▸ **Record set**:
[Start of section]

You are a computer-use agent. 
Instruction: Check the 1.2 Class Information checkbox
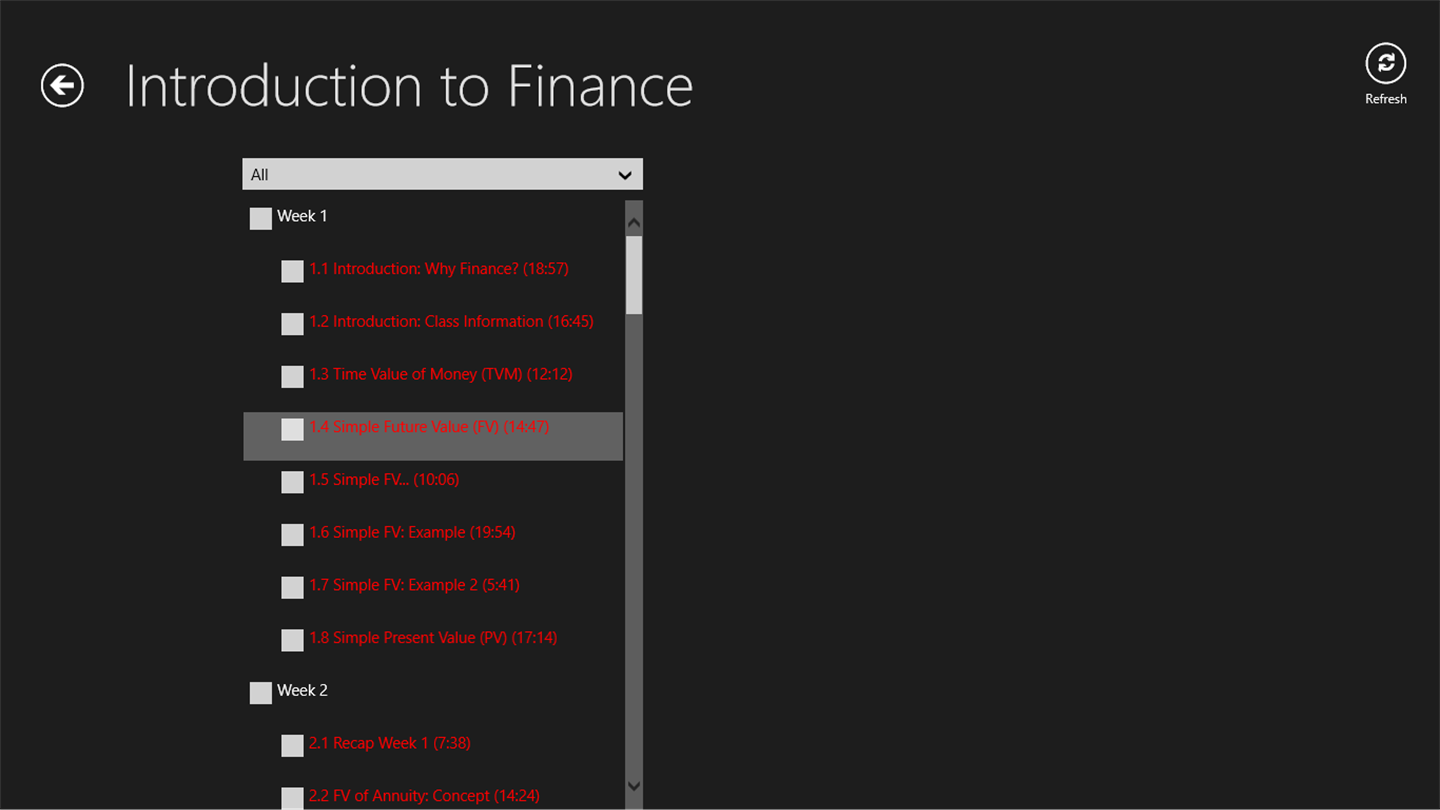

[End of section]
[Start of section]

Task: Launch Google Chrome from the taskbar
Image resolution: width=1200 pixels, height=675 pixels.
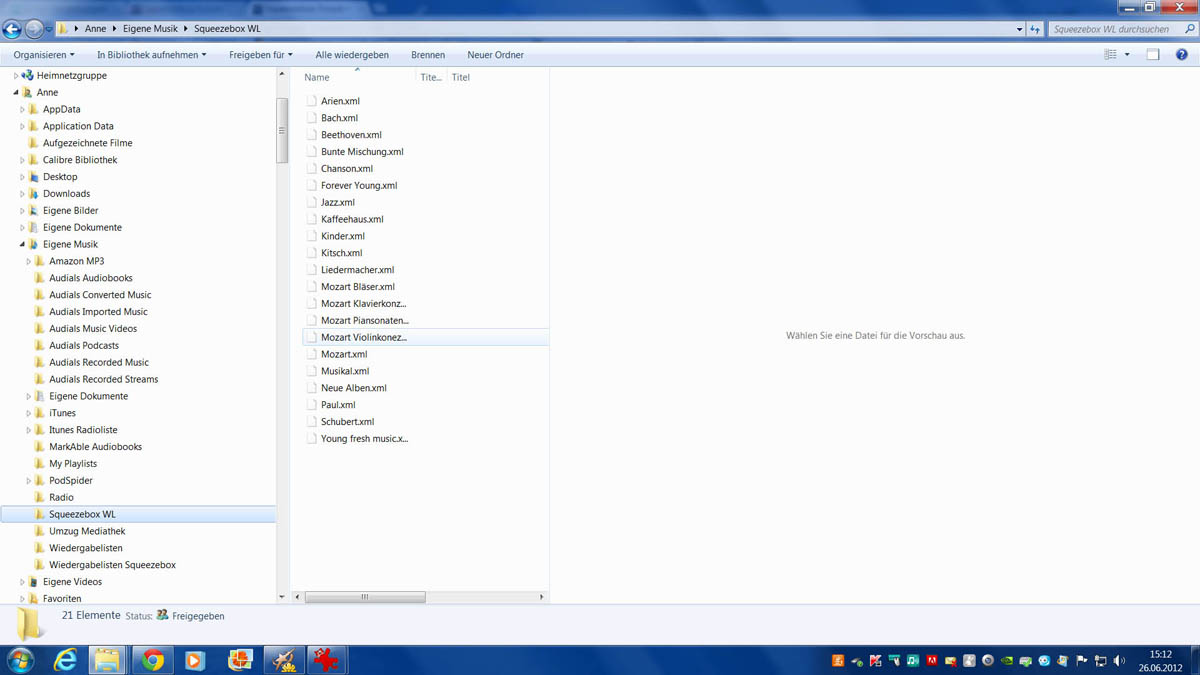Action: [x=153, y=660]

[End of section]

▸ **Activity**: Quote the listing above, but only from the line that shows "You are a computer-use agent." through the line that shows "Instruction: Check the".

▸ **Result for this task**:
You are a computer-use agent. 
Instruction: Check the 1.2 Class Information checkbox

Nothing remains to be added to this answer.